Thanks for doing the test. Looks like file transferring itself is not the problem. Can you please modify your script a bit to make it scan/tar and transfer the slow downloading artifacts on AIX?
def aixNode = grid.getNode('aixnode:8811') grid.transferFiles(aixNode, "/absolute/path/to/artifacts", "**", node, "C:/temp", false, null, null); If it is slow, then limit "/absolute/path/to/artifacts" to a small folder containing only several large files to see if it performs better. I tried two scenarios. Filesize always about 500 MB (zip file).
Running build on server with script: def aixNode = grid.getNode('aixnode:8811') grid.transferFile(aixNode, "/opt/test.zip", node, "C:/test.zip", null, null) grid.transferFile(node, "C:/test.zip", aixNode, "/tmp/test2.zip", null, null) and running build on aix with script grid.transferFile(node, "/opt/test.zip", grid.serverNode, "C:/test.zip", null, null) grid.transferFile(grid.serverNode, "C:/test.zip", node, "/tmp/test2.zip", null, null) Both ways the entire script took about 20 seconds. Pattern will be match on the node storing the artifacts. Can you please write a script running on the checkout node to transfer a single file from AIX to see how it performs?

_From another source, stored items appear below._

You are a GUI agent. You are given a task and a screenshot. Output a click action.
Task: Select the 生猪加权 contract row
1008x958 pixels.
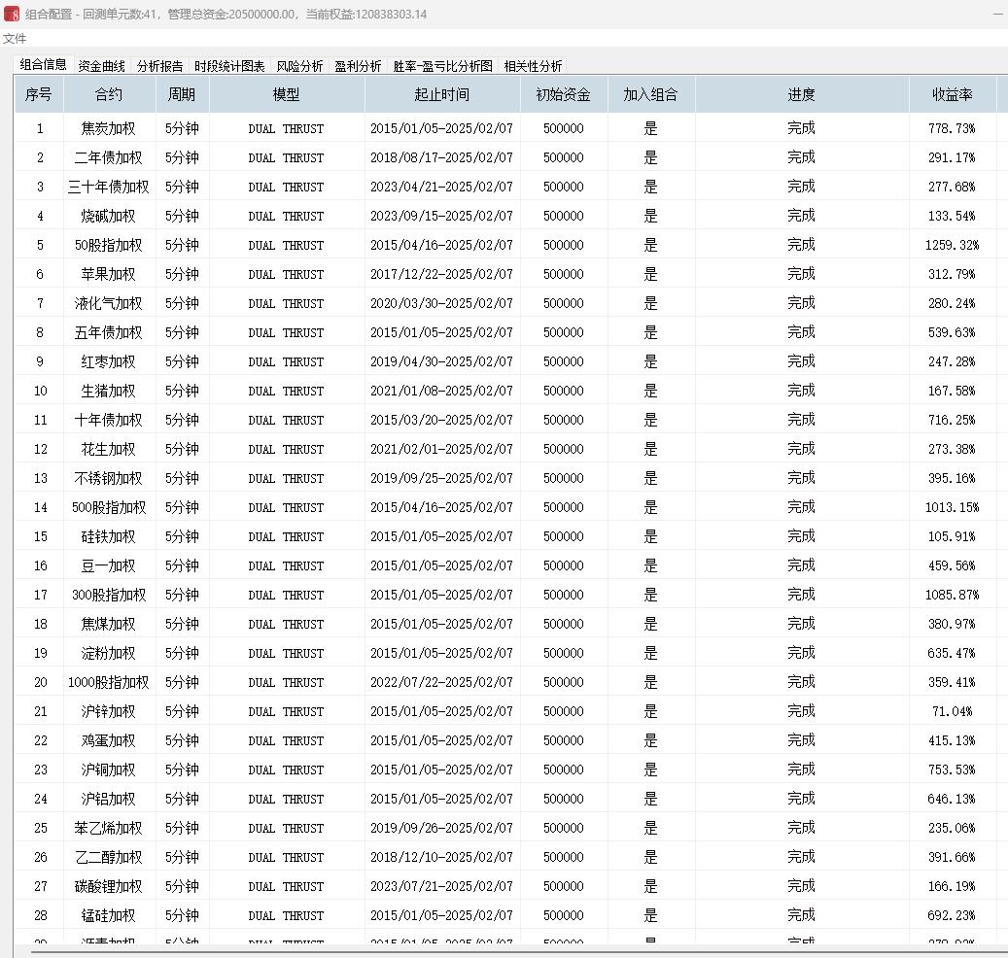(x=108, y=391)
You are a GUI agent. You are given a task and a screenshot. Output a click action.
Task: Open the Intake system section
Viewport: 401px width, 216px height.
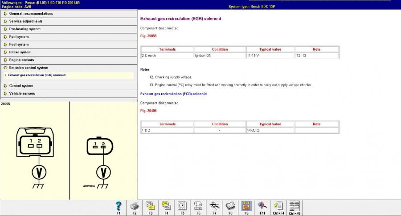click(20, 52)
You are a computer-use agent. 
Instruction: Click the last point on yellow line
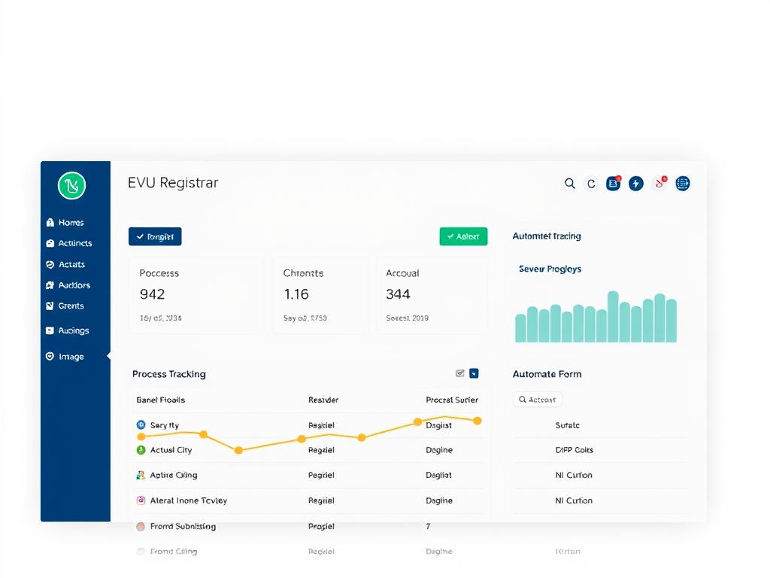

groovy: grid.transferFile(aixNode, "/path/to/a/large/file", node, "/path/to/local/file", null, null); How are the "source path" and "file patterns" specified? Sometimes, it can be very slow scanning files when a directory containing many files are specified.
Oh... I missed the last parameter after base64auth there is the additional parameter <useBuffered> which has to be true or false and indicates that BufferedInputStream and BufferedOutputStream should be used.
Also CPU usage and Memory usage is ok during download.
|
Thanks for your help.